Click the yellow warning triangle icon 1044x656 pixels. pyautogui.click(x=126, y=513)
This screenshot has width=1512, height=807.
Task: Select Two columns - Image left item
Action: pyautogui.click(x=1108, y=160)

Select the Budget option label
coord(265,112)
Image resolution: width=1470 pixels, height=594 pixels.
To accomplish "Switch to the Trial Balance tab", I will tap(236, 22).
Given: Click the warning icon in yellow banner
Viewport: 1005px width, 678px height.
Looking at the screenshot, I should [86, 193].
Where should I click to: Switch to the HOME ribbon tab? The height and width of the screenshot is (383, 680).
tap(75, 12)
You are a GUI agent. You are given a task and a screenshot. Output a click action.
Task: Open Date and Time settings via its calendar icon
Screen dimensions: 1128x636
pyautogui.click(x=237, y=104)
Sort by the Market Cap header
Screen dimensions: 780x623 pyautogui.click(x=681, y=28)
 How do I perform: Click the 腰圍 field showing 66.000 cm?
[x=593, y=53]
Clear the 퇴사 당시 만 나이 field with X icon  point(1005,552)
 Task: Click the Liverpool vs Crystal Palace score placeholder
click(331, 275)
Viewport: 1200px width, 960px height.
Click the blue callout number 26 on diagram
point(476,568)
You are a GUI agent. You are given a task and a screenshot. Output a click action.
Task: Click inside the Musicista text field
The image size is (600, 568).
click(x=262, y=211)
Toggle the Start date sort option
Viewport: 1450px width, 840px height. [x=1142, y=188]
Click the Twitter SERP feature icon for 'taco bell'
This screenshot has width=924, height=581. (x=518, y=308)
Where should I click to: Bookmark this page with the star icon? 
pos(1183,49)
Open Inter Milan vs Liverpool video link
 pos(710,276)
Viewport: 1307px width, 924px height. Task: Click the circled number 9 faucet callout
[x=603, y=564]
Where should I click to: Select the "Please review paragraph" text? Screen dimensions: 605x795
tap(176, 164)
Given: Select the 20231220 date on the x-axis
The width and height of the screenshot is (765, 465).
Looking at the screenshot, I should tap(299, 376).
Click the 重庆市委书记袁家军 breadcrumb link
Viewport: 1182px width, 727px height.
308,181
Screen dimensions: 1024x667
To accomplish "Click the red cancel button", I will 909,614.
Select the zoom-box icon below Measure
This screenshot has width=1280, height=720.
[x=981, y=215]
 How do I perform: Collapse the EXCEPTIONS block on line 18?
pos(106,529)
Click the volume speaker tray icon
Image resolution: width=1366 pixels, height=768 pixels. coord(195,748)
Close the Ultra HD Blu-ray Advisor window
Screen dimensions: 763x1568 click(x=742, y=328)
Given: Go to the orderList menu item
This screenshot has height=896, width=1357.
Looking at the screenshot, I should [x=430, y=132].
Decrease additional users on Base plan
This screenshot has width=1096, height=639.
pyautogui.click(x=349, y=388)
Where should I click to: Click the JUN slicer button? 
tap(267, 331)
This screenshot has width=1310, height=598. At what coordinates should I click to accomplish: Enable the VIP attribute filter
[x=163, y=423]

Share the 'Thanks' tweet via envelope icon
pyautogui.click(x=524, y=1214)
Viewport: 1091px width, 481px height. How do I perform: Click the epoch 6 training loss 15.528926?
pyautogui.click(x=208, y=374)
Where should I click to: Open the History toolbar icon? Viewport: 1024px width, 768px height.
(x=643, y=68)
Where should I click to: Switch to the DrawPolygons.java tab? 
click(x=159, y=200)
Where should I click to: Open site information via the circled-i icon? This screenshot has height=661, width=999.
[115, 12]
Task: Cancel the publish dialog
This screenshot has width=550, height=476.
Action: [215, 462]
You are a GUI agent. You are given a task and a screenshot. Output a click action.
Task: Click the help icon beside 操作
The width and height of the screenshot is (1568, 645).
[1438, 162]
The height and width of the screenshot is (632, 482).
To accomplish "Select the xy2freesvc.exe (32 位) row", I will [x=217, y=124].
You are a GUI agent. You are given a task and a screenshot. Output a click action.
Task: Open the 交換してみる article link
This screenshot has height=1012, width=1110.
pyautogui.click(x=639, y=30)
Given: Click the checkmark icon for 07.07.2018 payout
-*-*-
## WRITTEN TASK
Reproduce all of the material above word for word, keeping every line in its original order.

## RESULT BELOW
Click the yellow warning triangle icon 1044x656 pixels. pyautogui.click(x=126, y=513)
This screenshot has width=1512, height=807.
Task: Select Two columns - Image left item
Action: pyautogui.click(x=1108, y=160)

Select the Budget option label
coord(265,112)
Image resolution: width=1470 pixels, height=594 pixels.
To accomplish "Switch to the Trial Balance tab", I will tap(236, 22).
Given: Click the warning icon in yellow banner
Viewport: 1005px width, 678px height.
Looking at the screenshot, I should [86, 193].
Where should I click to: Switch to the HOME ribbon tab? The height and width of the screenshot is (383, 680).
tap(75, 12)
You are a GUI agent. You are given a task and a screenshot. Output a click action.
Task: Open Date and Time settings via its calendar icon
Screen dimensions: 1128x636
pyautogui.click(x=237, y=104)
Sort by the Market Cap header
Screen dimensions: 780x623 pyautogui.click(x=681, y=28)
 How do I perform: Click the 腰圍 field showing 66.000 cm?
[x=593, y=53]
Clear the 퇴사 당시 만 나이 field with X icon  point(1005,552)
 Task: Click the Liverpool vs Crystal Palace score placeholder
click(331, 275)
Viewport: 1200px width, 960px height.
Click the blue callout number 26 on diagram
point(476,568)
You are a GUI agent. You are given a task and a screenshot. Output a click action.
Task: Click inside the Musicista text field
The image size is (600, 568).
click(x=262, y=211)
Toggle the Start date sort option
Viewport: 1450px width, 840px height. [x=1142, y=188]
Click the Twitter SERP feature icon for 'taco bell'
This screenshot has width=924, height=581. (x=518, y=308)
Where should I click to: Bookmark this page with the star icon? 
pos(1183,49)
Open Inter Milan vs Liverpool video link
 pos(710,276)
Viewport: 1307px width, 924px height. Task: Click the circled number 9 faucet callout
[x=603, y=564]
Where should I click to: Select the "Please review paragraph" text? Screen dimensions: 605x795
tap(176, 164)
Given: Select the 20231220 date on the x-axis
The width and height of the screenshot is (765, 465).
Looking at the screenshot, I should tap(299, 376).
Click the 重庆市委书记袁家军 breadcrumb link
Viewport: 1182px width, 727px height.
308,181
Screen dimensions: 1024x667
To accomplish "Click the red cancel button", I will 909,614.
Select the zoom-box icon below Measure
This screenshot has width=1280, height=720.
[x=981, y=215]
 How do I perform: Collapse the EXCEPTIONS block on line 18?
pos(106,529)
Click the volume speaker tray icon
Image resolution: width=1366 pixels, height=768 pixels. coord(195,748)
Close the Ultra HD Blu-ray Advisor window
Screen dimensions: 763x1568 click(x=742, y=328)
Given: Go to the orderList menu item
This screenshot has height=896, width=1357.
Looking at the screenshot, I should [x=430, y=132].
Decrease additional users on Base plan
This screenshot has width=1096, height=639.
pyautogui.click(x=349, y=388)
Where should I click to: Click the JUN slicer button? 
tap(267, 331)
This screenshot has width=1310, height=598. At what coordinates should I click to accomplish: Enable the VIP attribute filter
[x=163, y=423]

Share the 'Thanks' tweet via envelope icon
pyautogui.click(x=524, y=1214)
Viewport: 1091px width, 481px height. How do I perform: Click the epoch 6 training loss 15.528926?
pyautogui.click(x=208, y=374)
Where should I click to: Open the History toolbar icon? Viewport: 1024px width, 768px height.
(x=643, y=68)
Where should I click to: Switch to the DrawPolygons.java tab? 
click(x=159, y=200)
Where should I click to: Open site information via the circled-i icon? This screenshot has height=661, width=999.
[115, 12]
Task: Cancel the publish dialog
This screenshot has width=550, height=476.
Action: [215, 462]
You are a GUI agent. You are given a task and a screenshot. Output a click action.
Task: Click the help icon beside 操作
The width and height of the screenshot is (1568, 645).
[1438, 162]
The height and width of the screenshot is (632, 482).
To accomplish "Select the xy2freesvc.exe (32 位) row", I will [x=217, y=124].
You are a GUI agent. You are given a task and a screenshot. Output a click action.
Task: Open the 交換してみる article link
This screenshot has height=1012, width=1110.
pyautogui.click(x=639, y=30)
Given: Click the checkmark icon for 07.07.2018 payout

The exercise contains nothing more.